FRAGMENTO DE TEXTO:

Si hablamos de un aprendizaje cotidiano, práctico, al margen del que tiene que ver con cómo contar mejor una historia, no. El aprendizaje que yo consigo escribiendo novelas es sobre todo técnico; la cuestión psicológica me llega con bastante más facilidad. Para mí, se trata de cómo usar párrafos; de cómo usar a los personajes, pero eso es todo.

Es poco habitual esa respuesta. No le hablo de simpatía, sino de llegar a algún lugar distinto al de partida.

Puede ser. Pero en mi caso es absolutamente así. Por eso comentaba al principio que la película me impactó enormemente. La película sobre mi novela; no mi novela.

ACCIONES A REALIZAR:
A. Reproduce, de la entrevista sobre escribir novelas, el pasaje que empieza con "Es poco habitual" y sigue hasta "no mi novela.".
B. Completa lo que sigue de la entrevista sobre escribir novelas, a partir de su última frase.
El material que viene a continuación es independiente del texto.

MATERIAL DE ORIGEN:
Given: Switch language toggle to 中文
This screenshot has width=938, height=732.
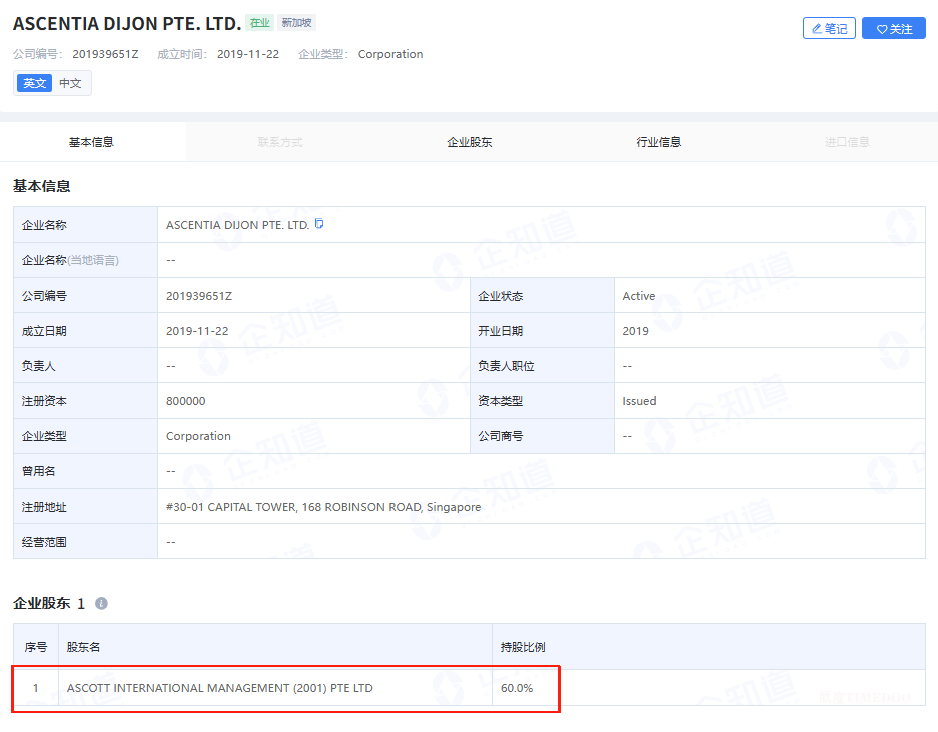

RESULTADOS DE TAREAS:
A.
Es poco habitual esa respuesta. No le hablo de simpatía, sino de llegar a algún lugar distinto al de partida.

Puede ser. Pero en mi caso es absolutamente así. Por eso comentaba al principio que la película me impactó enormemente. La película sobre mi novela; no mi novela.

B.
Otro punto que llama la atención en su escritura es que permite al lector acceder no solo a lo que los personajes hacen o dicen, también a lo que piensan, temen, ocultan…

Es así ahora, en realidad. En mi primera novela era todo lo contrario. Hay pasajes largos en los que solo cuento lo que un personaje hace. Me prohibía, incluso, decir qué veía o tocaba. Pero luego me di cuenta de que me estaba perdiendo elementos completos en la construcción del personaje. Me pasó sobre todo en el libro en el que hice un retrato del novelista Henry James. Entendí que si no avanzaba en lo que recordaba, en lo que notaba, en lo que sentía, no tendría suficiente. Pero acabé haciéndolo de mala gana, solo porque no veía una alternativa.

Lo mencionaba porque esa forma de contar, ¿no implica, de algún modo, afirmar que los pensamientos, deseos, esperanzas de cualquier persona deben ser escuchados? No sé si estará de acuerdo.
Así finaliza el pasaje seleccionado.